PROBLEM TO WORK ON: Scale the records from the line containing "Task: Select the brick wall pattern thumbnail" down to the line containing "Action: [x=1455, y=348]", both included. Reproduce every line, requests too, but multiply each coordinate in the answers by 1.3 and round to whole numbers, with halves rounded up.

=== RECORDS FOR THIS TASK ===

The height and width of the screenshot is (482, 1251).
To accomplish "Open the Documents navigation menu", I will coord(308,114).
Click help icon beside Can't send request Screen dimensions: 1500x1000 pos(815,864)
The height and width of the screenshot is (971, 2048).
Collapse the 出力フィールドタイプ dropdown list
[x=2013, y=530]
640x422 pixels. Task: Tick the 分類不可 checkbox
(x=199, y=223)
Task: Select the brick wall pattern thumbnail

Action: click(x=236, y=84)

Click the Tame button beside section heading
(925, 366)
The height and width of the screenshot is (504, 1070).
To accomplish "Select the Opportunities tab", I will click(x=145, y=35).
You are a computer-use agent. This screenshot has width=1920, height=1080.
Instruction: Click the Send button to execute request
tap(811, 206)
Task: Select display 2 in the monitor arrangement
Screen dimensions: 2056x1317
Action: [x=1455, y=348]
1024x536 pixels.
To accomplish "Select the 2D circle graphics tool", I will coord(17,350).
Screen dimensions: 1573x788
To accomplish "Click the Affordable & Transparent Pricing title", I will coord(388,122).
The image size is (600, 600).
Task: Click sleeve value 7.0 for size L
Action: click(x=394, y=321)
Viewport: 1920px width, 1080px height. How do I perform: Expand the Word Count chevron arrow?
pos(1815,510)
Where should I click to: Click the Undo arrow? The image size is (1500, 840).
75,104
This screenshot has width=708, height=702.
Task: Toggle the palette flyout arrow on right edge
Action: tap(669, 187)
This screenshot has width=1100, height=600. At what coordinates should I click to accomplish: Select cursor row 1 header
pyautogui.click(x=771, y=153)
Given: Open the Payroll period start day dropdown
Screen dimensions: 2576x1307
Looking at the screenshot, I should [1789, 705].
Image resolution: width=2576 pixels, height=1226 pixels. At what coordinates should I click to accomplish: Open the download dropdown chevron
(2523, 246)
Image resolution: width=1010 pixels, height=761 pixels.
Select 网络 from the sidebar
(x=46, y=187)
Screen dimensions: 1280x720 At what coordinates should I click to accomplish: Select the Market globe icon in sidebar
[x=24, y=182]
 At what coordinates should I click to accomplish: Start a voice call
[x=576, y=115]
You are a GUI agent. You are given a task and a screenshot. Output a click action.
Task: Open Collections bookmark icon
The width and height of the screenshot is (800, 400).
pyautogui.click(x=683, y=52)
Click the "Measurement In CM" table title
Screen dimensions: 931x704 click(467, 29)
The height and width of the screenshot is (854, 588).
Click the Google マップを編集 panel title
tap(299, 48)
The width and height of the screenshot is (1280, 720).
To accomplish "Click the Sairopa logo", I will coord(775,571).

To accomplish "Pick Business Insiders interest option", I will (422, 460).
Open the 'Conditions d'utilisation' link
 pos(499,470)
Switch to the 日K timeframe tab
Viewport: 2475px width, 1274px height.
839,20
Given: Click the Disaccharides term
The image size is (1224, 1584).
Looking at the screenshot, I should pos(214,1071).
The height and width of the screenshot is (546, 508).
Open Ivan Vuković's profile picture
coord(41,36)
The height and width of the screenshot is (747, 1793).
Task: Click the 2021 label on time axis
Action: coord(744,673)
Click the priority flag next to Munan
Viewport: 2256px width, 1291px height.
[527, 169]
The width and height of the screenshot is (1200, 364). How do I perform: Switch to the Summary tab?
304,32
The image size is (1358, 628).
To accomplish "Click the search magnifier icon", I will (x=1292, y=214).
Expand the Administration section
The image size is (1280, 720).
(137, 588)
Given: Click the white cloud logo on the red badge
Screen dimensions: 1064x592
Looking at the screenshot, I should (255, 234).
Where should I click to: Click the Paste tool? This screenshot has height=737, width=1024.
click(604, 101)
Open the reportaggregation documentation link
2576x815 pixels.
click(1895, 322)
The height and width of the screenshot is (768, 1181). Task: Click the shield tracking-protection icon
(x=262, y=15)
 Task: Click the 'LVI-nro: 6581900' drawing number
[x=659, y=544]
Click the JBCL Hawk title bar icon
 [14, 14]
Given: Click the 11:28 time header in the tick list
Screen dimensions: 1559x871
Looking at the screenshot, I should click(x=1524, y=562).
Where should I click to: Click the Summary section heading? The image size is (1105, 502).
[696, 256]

===

EXERCISE SOLUTION:
Task: Select the brick wall pattern thumbnail

Action: click(x=307, y=109)

Click the Tame button beside section heading
(1203, 476)
The height and width of the screenshot is (504, 1070).
To accomplish "Select the Opportunities tab", I will click(x=189, y=46).
You are a computer-use agent. This screenshot has width=1920, height=1080.
Instruction: Click the Send button to execute request
tap(1054, 268)
Task: Select display 2 in the monitor arrangement
Screen dimensions: 2056x1317
Action: [x=1892, y=452]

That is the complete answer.